▶ **Task prompt**: Each entry must be output once more without any change.

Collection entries
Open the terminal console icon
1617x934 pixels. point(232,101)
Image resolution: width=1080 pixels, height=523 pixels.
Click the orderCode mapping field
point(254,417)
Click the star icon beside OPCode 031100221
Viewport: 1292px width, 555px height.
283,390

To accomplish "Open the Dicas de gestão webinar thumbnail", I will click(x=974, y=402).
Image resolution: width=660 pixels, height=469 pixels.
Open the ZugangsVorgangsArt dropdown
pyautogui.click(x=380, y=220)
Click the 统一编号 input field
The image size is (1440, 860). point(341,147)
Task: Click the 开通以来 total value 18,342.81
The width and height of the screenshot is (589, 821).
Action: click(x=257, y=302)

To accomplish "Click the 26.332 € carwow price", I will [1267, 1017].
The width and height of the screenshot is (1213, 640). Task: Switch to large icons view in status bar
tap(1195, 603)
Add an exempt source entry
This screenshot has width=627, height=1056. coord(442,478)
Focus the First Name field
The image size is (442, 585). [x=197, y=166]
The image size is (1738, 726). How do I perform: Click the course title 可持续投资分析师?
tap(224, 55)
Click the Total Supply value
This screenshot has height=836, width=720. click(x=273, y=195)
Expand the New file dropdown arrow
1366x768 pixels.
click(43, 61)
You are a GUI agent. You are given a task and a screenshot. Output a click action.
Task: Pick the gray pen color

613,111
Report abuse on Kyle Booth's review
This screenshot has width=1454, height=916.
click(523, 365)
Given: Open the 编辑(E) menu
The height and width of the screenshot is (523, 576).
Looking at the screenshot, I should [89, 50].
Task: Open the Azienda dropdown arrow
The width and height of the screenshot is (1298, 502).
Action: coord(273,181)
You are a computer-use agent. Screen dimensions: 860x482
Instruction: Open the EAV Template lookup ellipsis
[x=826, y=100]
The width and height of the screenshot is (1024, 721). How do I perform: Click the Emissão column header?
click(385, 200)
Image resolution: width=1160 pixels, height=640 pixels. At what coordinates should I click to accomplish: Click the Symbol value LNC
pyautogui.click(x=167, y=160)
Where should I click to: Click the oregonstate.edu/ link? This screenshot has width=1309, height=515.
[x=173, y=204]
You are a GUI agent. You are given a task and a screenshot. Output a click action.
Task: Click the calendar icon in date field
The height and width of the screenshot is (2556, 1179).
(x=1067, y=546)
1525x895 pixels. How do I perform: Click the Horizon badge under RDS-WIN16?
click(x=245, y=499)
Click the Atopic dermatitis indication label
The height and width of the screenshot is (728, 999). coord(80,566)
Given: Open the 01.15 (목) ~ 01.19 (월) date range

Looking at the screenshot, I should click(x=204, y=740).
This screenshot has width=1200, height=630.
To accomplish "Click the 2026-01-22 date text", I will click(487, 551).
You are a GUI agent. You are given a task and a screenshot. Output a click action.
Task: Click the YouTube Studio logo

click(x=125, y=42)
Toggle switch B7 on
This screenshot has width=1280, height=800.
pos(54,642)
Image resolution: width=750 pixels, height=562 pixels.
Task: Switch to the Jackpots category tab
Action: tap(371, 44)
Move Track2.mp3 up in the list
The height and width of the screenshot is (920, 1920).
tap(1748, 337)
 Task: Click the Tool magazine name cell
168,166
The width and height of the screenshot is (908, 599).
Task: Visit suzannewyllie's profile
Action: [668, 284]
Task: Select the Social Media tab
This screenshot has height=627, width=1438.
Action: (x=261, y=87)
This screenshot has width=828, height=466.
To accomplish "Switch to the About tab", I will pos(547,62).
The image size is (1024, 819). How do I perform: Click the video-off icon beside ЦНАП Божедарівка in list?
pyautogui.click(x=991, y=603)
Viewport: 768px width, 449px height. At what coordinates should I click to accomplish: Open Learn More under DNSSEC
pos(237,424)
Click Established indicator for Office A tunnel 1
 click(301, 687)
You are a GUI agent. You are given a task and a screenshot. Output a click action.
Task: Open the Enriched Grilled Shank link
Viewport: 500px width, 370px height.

▶ **Result of the task**:
Open the terminal console icon
1617x934 pixels. point(232,101)
Image resolution: width=1080 pixels, height=523 pixels.
Click the orderCode mapping field
point(254,417)
Click the star icon beside OPCode 031100221
Viewport: 1292px width, 555px height.
283,390

To accomplish "Open the Dicas de gestão webinar thumbnail", I will click(x=974, y=402).
Image resolution: width=660 pixels, height=469 pixels.
Open the ZugangsVorgangsArt dropdown
pyautogui.click(x=380, y=220)
Click the 统一编号 input field
The image size is (1440, 860). point(341,147)
Task: Click the 开通以来 total value 18,342.81
The width and height of the screenshot is (589, 821).
Action: click(x=257, y=302)

To accomplish "Click the 26.332 € carwow price", I will [1267, 1017].
The width and height of the screenshot is (1213, 640). Task: Switch to large icons view in status bar
tap(1195, 603)
Add an exempt source entry
This screenshot has width=627, height=1056. coord(442,478)
Focus the First Name field
The image size is (442, 585). [x=197, y=166]
The image size is (1738, 726). How do I perform: Click the course title 可持续投资分析师?
tap(224, 55)
Click the Total Supply value
This screenshot has height=836, width=720. click(x=273, y=195)
Expand the New file dropdown arrow
1366x768 pixels.
click(43, 61)
You are a GUI agent. You are given a task and a screenshot. Output a click action.
Task: Pick the gray pen color

613,111
Report abuse on Kyle Booth's review
This screenshot has width=1454, height=916.
click(523, 365)
Given: Open the 编辑(E) menu
The height and width of the screenshot is (523, 576).
Looking at the screenshot, I should [89, 50].
Task: Open the Azienda dropdown arrow
The width and height of the screenshot is (1298, 502).
Action: coord(273,181)
You are a computer-use agent. Screen dimensions: 860x482
Instruction: Open the EAV Template lookup ellipsis
[x=826, y=100]
The width and height of the screenshot is (1024, 721). How do I perform: Click the Emissão column header?
click(385, 200)
Image resolution: width=1160 pixels, height=640 pixels. At what coordinates should I click to accomplish: Click the Symbol value LNC
pyautogui.click(x=167, y=160)
Where should I click to: Click the oregonstate.edu/ link? This screenshot has width=1309, height=515.
[x=173, y=204]
You are a GUI agent. You are given a task and a screenshot. Output a click action.
Task: Click the calendar icon in date field
The height and width of the screenshot is (2556, 1179).
(x=1067, y=546)
1525x895 pixels. How do I perform: Click the Horizon badge under RDS-WIN16?
click(x=245, y=499)
Click the Atopic dermatitis indication label
The height and width of the screenshot is (728, 999). coord(80,566)
Given: Open the 01.15 (목) ~ 01.19 (월) date range

Looking at the screenshot, I should click(x=204, y=740).
This screenshot has width=1200, height=630.
To accomplish "Click the 2026-01-22 date text", I will click(487, 551).
You are a GUI agent. You are given a task and a screenshot. Output a click action.
Task: Click the YouTube Studio logo

click(x=125, y=42)
Toggle switch B7 on
This screenshot has width=1280, height=800.
pos(54,642)
Image resolution: width=750 pixels, height=562 pixels.
Task: Switch to the Jackpots category tab
Action: tap(371, 44)
Move Track2.mp3 up in the list
The height and width of the screenshot is (920, 1920).
tap(1748, 337)
 Task: Click the Tool magazine name cell
168,166
The width and height of the screenshot is (908, 599).
Task: Visit suzannewyllie's profile
Action: [668, 284]
Task: Select the Social Media tab
This screenshot has height=627, width=1438.
Action: (x=261, y=87)
This screenshot has width=828, height=466.
To accomplish "Switch to the About tab", I will pos(547,62).
The image size is (1024, 819). How do I perform: Click the video-off icon beside ЦНАП Божедарівка in list?
pyautogui.click(x=991, y=603)
Viewport: 768px width, 449px height. At what coordinates should I click to accomplish: Open Learn More under DNSSEC
pos(237,424)
Click Established indicator for Office A tunnel 1
 click(301, 687)
You are a GUI agent. You are given a task and a screenshot. Output a click action.
Task: Open the Enriched Grilled Shank link
Viewport: 500px width, 370px height.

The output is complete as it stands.